I've seen the videos and photos, and what I see is runners falling to the ground as the bombs detonate, and then I see scores of police and first responders and volunteers running into harm's way to help those who were injured.  I see people grabbing each other and shielding each other and helping each other after the blast.  I see people using whatever they can get their hands on to lend aid, and I see people staying with the injured so that no one is left alone and afraid.

I will never fear the finish line.

The terrorists failed, again.

Tuesday, April 9, 2013

Snowed In and Swimming

So M and I are driving back home across the country to Oregon.  We got up this morning, saw some dire things on the news about horrendous weather, and decided to book it to try to outrun the storm.

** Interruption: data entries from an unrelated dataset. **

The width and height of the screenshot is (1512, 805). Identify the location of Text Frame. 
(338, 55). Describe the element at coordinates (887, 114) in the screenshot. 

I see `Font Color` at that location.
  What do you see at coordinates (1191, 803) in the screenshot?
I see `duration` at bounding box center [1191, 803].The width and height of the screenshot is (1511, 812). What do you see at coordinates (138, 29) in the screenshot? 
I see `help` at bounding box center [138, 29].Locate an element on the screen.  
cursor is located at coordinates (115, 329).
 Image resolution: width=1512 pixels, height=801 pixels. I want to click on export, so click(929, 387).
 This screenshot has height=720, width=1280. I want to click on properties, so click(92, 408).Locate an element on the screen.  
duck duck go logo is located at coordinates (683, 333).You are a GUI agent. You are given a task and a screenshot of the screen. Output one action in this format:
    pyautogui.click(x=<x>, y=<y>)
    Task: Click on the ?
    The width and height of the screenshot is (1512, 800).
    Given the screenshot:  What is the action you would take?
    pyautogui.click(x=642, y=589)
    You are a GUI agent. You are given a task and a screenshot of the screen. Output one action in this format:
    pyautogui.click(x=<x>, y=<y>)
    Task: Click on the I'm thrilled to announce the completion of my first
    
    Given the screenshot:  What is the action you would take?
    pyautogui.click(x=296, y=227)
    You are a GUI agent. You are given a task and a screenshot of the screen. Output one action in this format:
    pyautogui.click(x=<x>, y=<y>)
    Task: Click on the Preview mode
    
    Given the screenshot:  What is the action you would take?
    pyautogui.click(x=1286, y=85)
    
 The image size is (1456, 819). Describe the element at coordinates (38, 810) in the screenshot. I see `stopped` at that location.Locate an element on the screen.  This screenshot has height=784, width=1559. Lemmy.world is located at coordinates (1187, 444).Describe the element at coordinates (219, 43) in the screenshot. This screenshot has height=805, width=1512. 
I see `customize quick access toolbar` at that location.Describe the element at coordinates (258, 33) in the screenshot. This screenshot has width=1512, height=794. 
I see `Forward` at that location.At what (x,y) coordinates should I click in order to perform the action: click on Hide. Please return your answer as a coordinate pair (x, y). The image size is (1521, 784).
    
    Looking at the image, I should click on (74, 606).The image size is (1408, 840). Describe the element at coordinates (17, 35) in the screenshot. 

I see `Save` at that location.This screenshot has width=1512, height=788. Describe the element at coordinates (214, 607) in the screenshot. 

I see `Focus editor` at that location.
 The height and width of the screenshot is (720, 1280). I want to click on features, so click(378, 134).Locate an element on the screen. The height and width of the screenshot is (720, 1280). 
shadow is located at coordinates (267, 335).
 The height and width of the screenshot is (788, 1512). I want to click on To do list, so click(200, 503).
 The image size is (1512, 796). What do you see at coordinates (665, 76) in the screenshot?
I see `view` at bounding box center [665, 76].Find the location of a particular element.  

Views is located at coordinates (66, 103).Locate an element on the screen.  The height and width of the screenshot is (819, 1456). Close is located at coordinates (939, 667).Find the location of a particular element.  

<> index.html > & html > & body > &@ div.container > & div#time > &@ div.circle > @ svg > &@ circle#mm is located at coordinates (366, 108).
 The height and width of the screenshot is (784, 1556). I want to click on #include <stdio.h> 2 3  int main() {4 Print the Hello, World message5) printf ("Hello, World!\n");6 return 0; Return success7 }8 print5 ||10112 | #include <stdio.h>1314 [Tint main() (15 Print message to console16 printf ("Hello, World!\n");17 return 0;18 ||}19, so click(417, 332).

Mother Nature did not agree.  The winds were absolutely atrocious.  At one point, the rubber on M's windshield wiper ripped right off and we had to pull over to the nearest Napa for a replacement.  Soon, we saw signs that I-80 was closed down.  We stopped for lunch to stop at a place with wifi to evaluate the weather.  Since the weather was scheduled to go from bad to worse, and as I watched, the I-80 closure was expanded, we cut our losses and holed up at the truck stop La Quinta.

This actually hasn't been all that bad.  We got some bonus rest, I got to do some sink laundry and use my travel laundry line (Rick Steves would be so proud!), and I took M out for a birthday dinner at the truck stop.  It's all romance, with me.

The hotel has a swimming pool.  My first thought was "Oh darn, I didn't bring a swimsuit".  Then, in jest, I asked M if he had his tri shorts handy.  He was not in a swimming mood.  But then I remembered that I had MY tri skirt, AND a sports bra.  Bingo, instant swim suit!  If I'd wear it for an actual tri, then I'd only look a LITTLE ridiculous wearing it in the 3-foot deep section of a hotel swimming pool, eh?

So in I hop.  The water was bathwater warm, so I spent far less time than normal standing on the stairs squeaking about cold water.  I decided to do laps, switching strokes.  So it was breaststroke, crawl stroke, side stroke, and back stroke for about 25 minutes.  Then I did a few minutes of barre3 in the deep end.  Because wearing your tri outfit to swim in the hotel pool isn't weird enough.  I didn't have my goggles, so I did get a little red in the eyes.  But it was very nice to do something and blow off some more steam.

All in all, this is a much more pleasant stranding than last summer's dreadful incident.  We have a nice 24/7 truck stop with three options of eatings, a really cozy clean hotel that is as far from the Sketch-o-riffic Motel of last summer as can be, and plenty of fluffy pillows.

And I am really, REALLY glad I am not out there with the tornado warnings, ice, sleet, and frozen roads!